Human cloning sees women as biological functions that only provide ovary and womb. This process destroys all basic relationships associated with conception and birth. After human cloning proves successful, the definitions of parentage and parenthood will drastically change.
Human cloning is destroying the element that makes up human dignity. This is due to changes in human treatment and perception.
Human cloning is against human rights as per the Universal Declaration on Human Genome and Human Rights. Reproduction should be a natural process of sexual reproduction that involves two factors (a man and a women). The invention of human embryo cloning has changed this to an asexual mode of reproduction. It involves one factor. This controversial change is expected to provoke more discussion as it is feared by some that human cloning might reduce sexual reproduction and make it more like a manufacturing process.

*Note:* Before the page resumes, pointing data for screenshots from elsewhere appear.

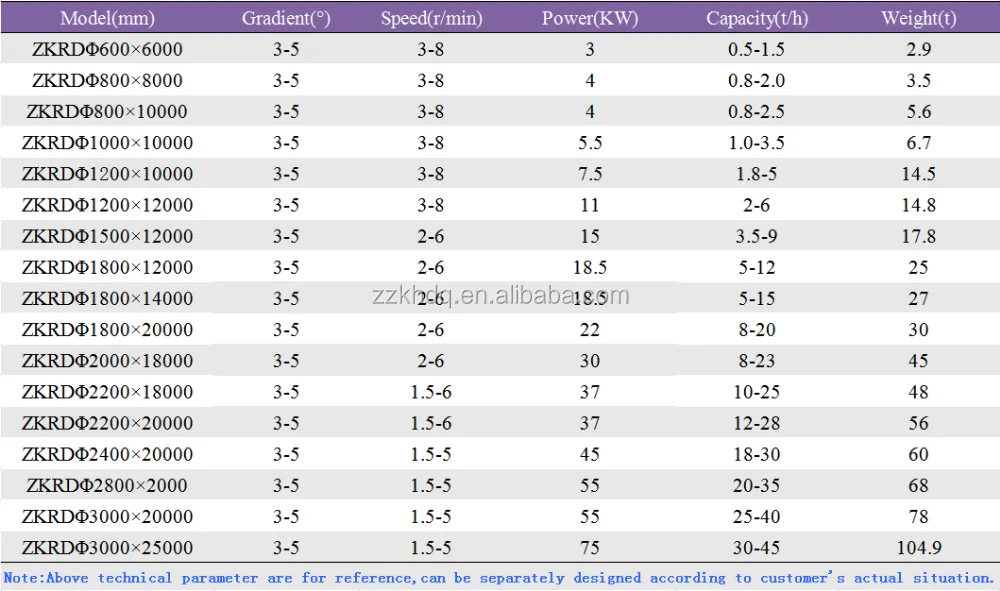
Task: Select the 75 power value cell
Action: point(590,548)
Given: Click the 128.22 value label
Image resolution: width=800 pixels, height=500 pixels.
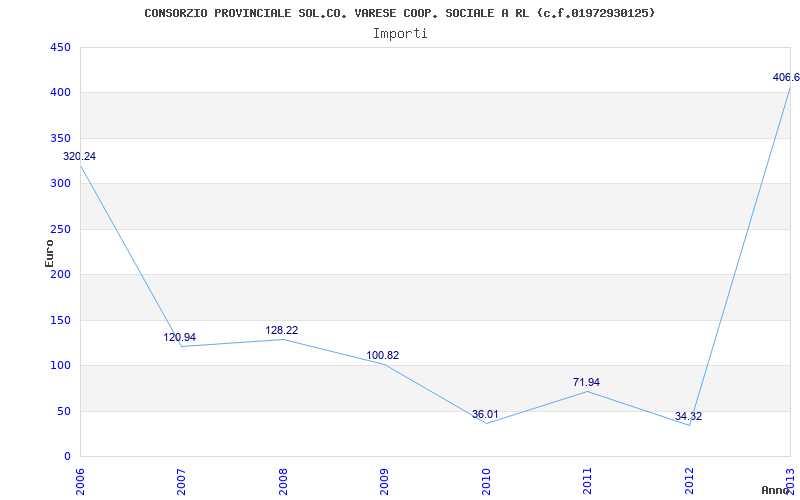Looking at the screenshot, I should click(x=282, y=331).
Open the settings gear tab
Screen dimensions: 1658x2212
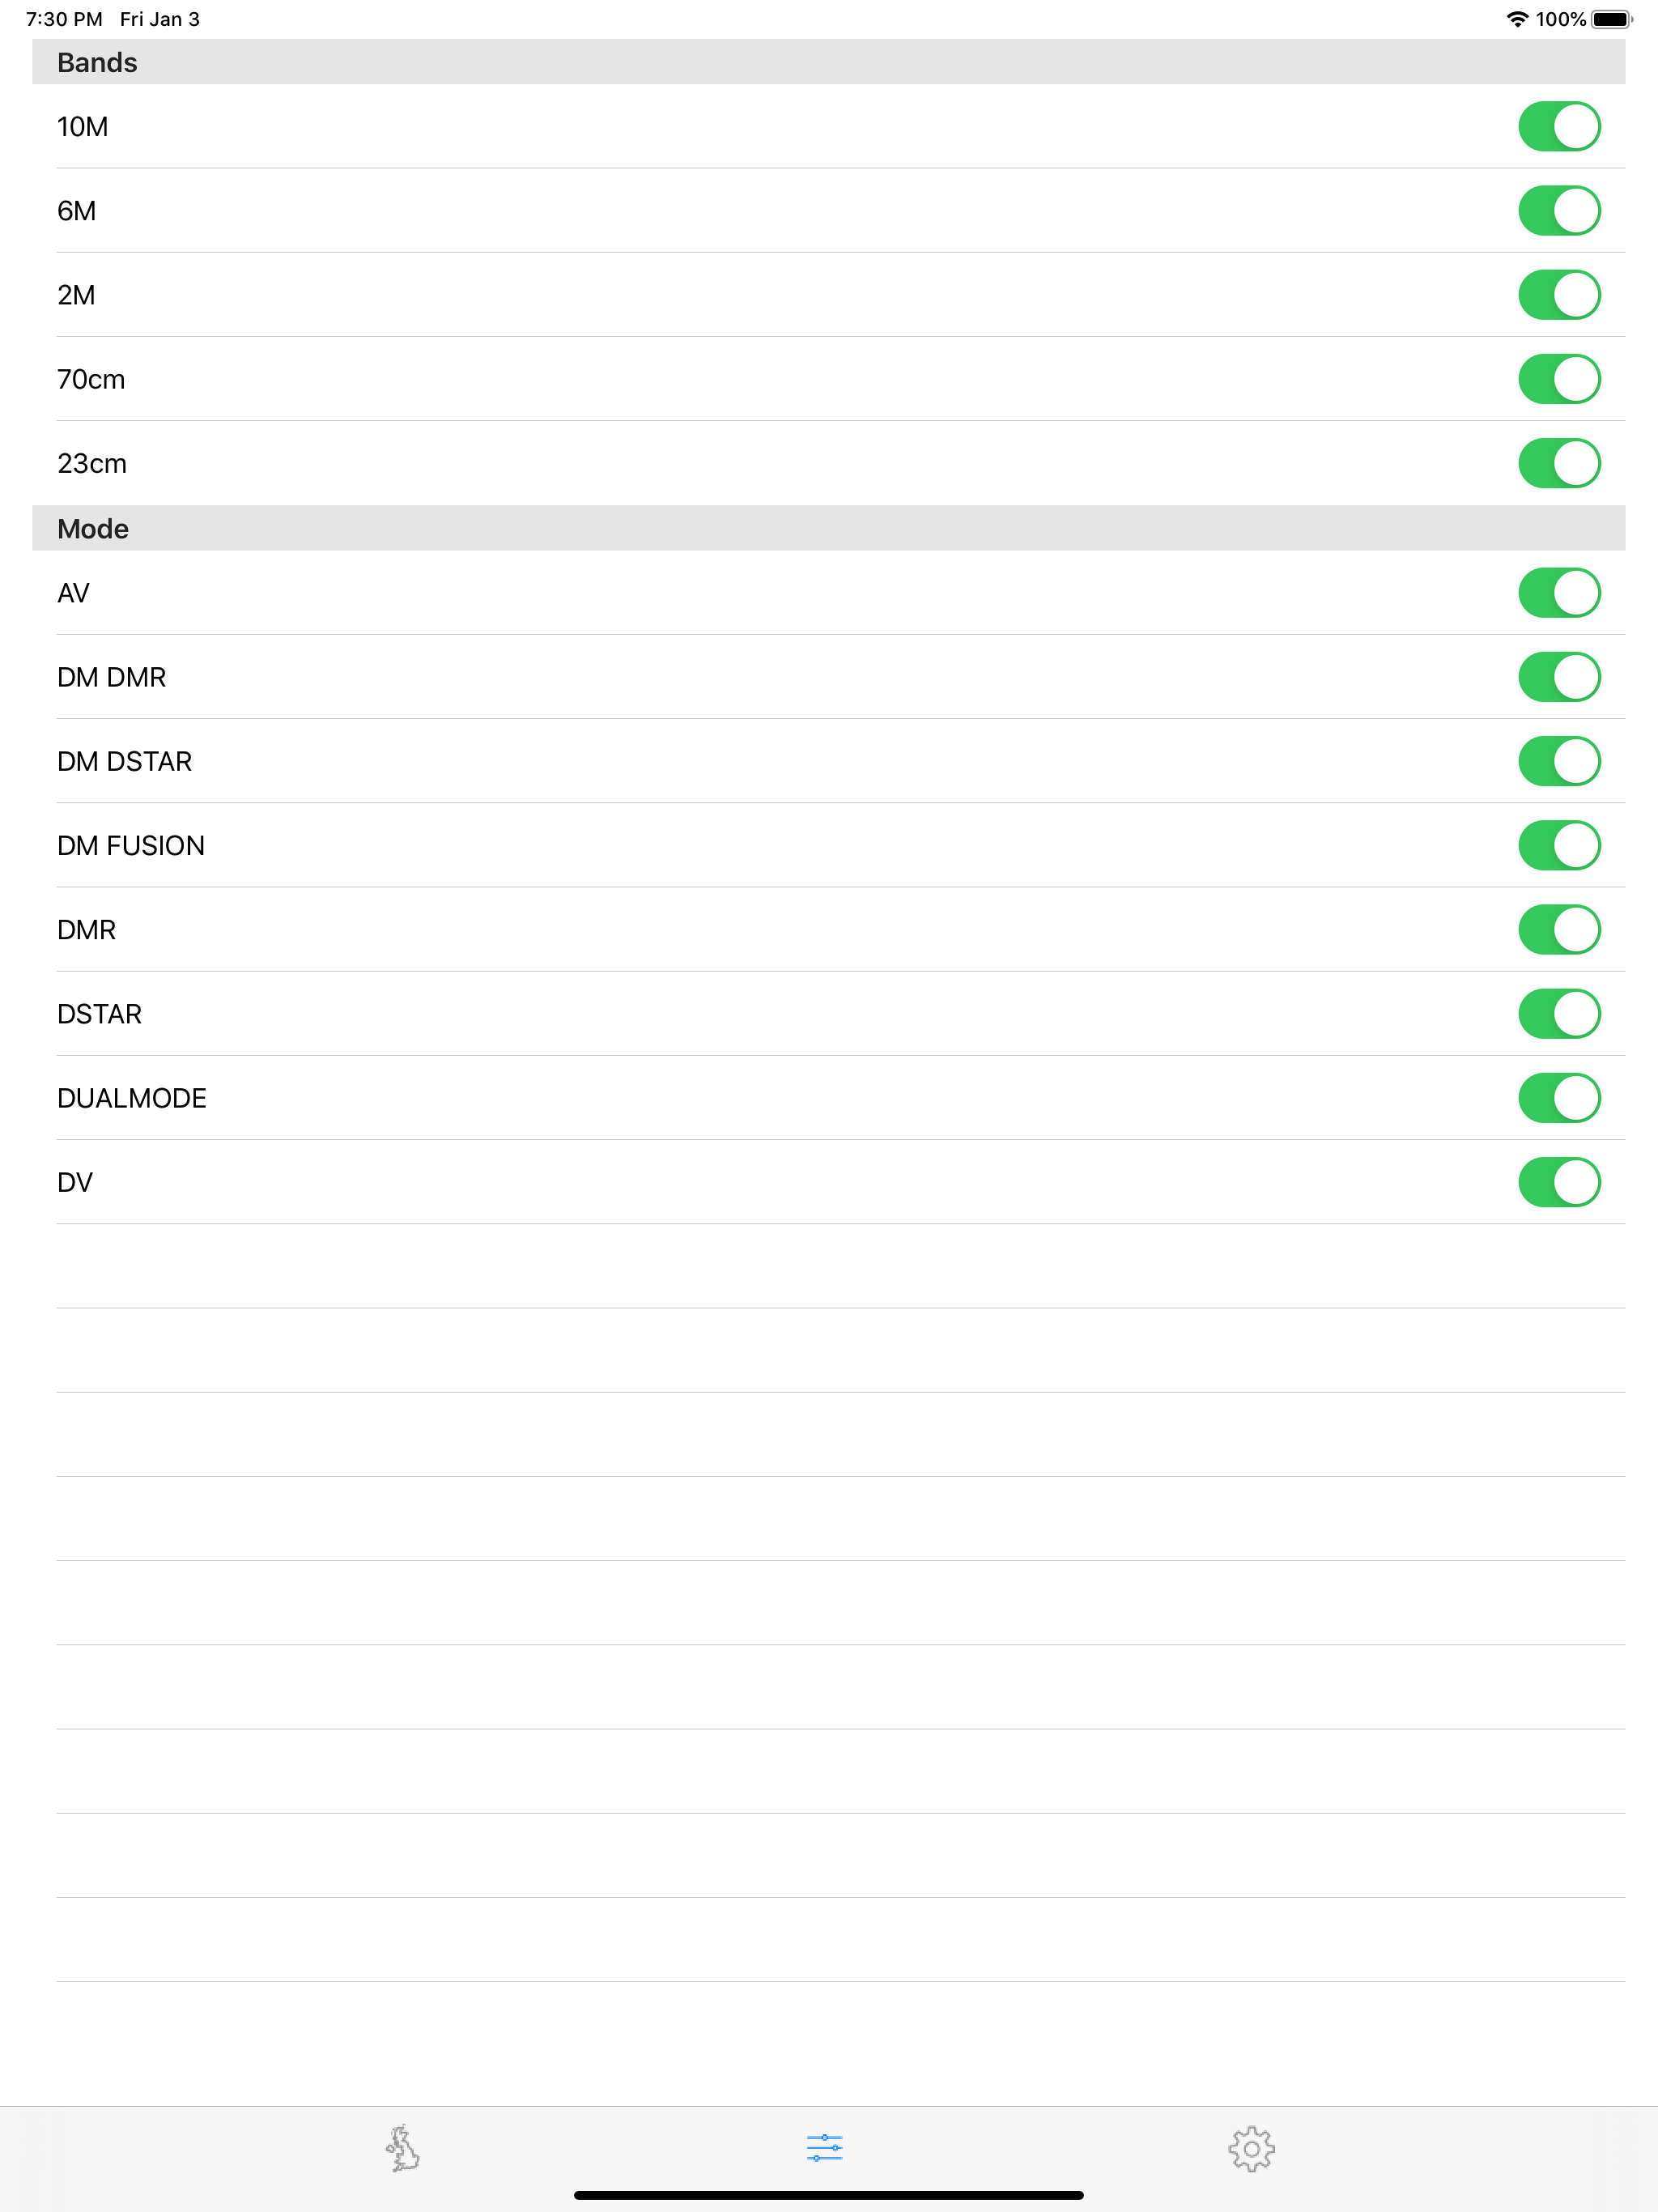tap(1251, 2148)
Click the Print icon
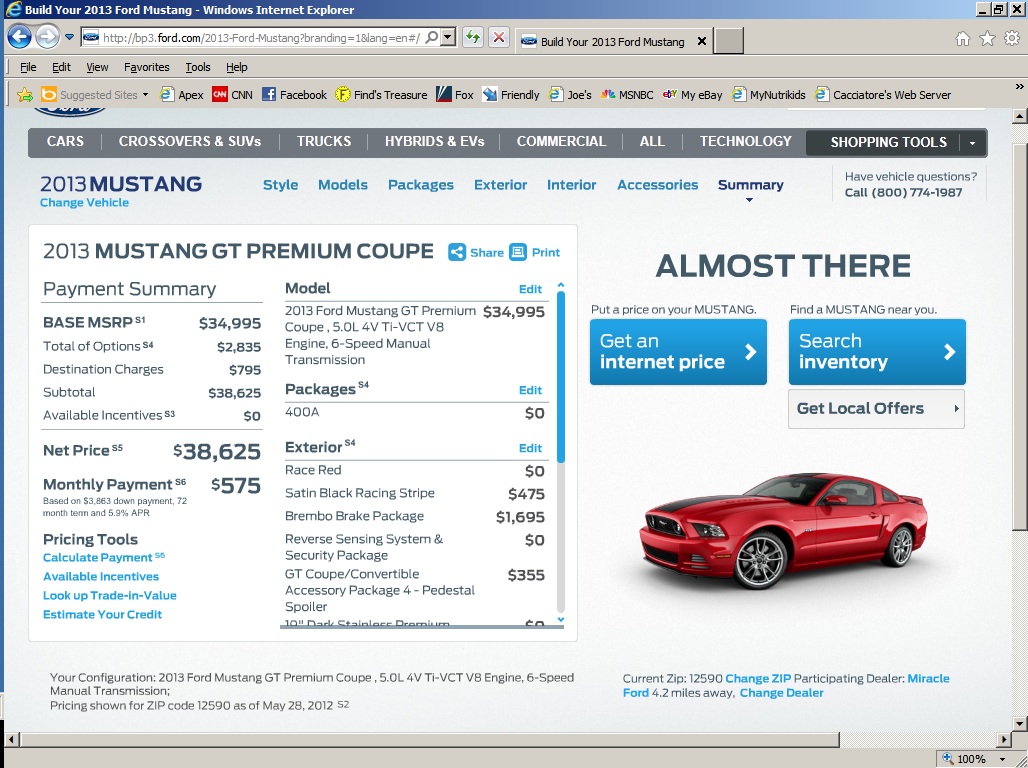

Human cloning has no respect for human life if one assumes that human life begins at conception. Lawrence Nelson is an adjunct associate professor in philosophy at Santa Clara University. He supports this predisposition, implying extracorporeal embryos deserve respect for the simple fact that they have human life. Too many embryos from human beings could be destroyed or created in order to find a successful clone.
Implications on Social Values
If human cloning were allowed across the globe, it would lead to disruption of the interconnected web between “social values”, institutions, and practices that support the healthy growth, development, and well-being of children (National Bioethics Advisory Commission 629-641).
Human cloning might change one’s attitude towards their children. Instead of being based on the ability of a child meet parental expectations, it would shift to the ability of a parent to clone them. This ability would make parents more likely to love their children than who they really are. Loving, loyalty and nurturing are the core values of natural parenthood. However, in a world where cloning is possible, these values will be replaced by vanity, avarice and narcissism.
The human ability to produce/create living creatures would make man omnipotent. This would be contrary to highly held religious beliefs which recognize God as the only Omnipresent Being. Cloning human embryos would increase the problems of scarce resources. Cloning relies on the few researchers and clinicians available, which would make it more difficult to meet the most serious medical and social needs.
Individuals as Objects
Cloned children might be considered objects. Being a mere object means that one cannot reach their full potential because they are subjected to pressures from others. When we talk about objectification, we mean the tendency not to respect an individual’s well-being or desires. It’s a control of an individual, rather than engaging in a mutually beneficial relationship.
Alternatively, human-cloning treats the clones as commodities, which means they can be easily sold, bought, or traded on a market. Cloning, in contrast to other practices like genetic screening or gene therapy is intended to benefit only the nucleus donor. A cloned baby is considered an object because of its diminished physical uniqueness.
The introduction of eugenics was seen as a step forward in selective breeding in agriculture. Eugenic programs simplify genetics in so far as determining human traits or characteristics are concerned. However, very little information is available about the correlation between genes, successful, and rewarding lives.
The insignificant information suggests that genes and environment interact to produce successful and rewarding characters. Cows are bred to increase milk yields and sheep to produce fleece-softer sheep. But, it would be unjust to breed superior humans.
This practice would show humanity’s disrespect for life and God’s creation of the universe. It is not uncommon to see science fiction dictate the creation of a superior human. This is a grave consequence. The American public is famous for its eugenic concepts, which were engineered scientifically and politically, but which became a nightmare in Nazi Germany (National Bioethics Advisory Commission 627-94).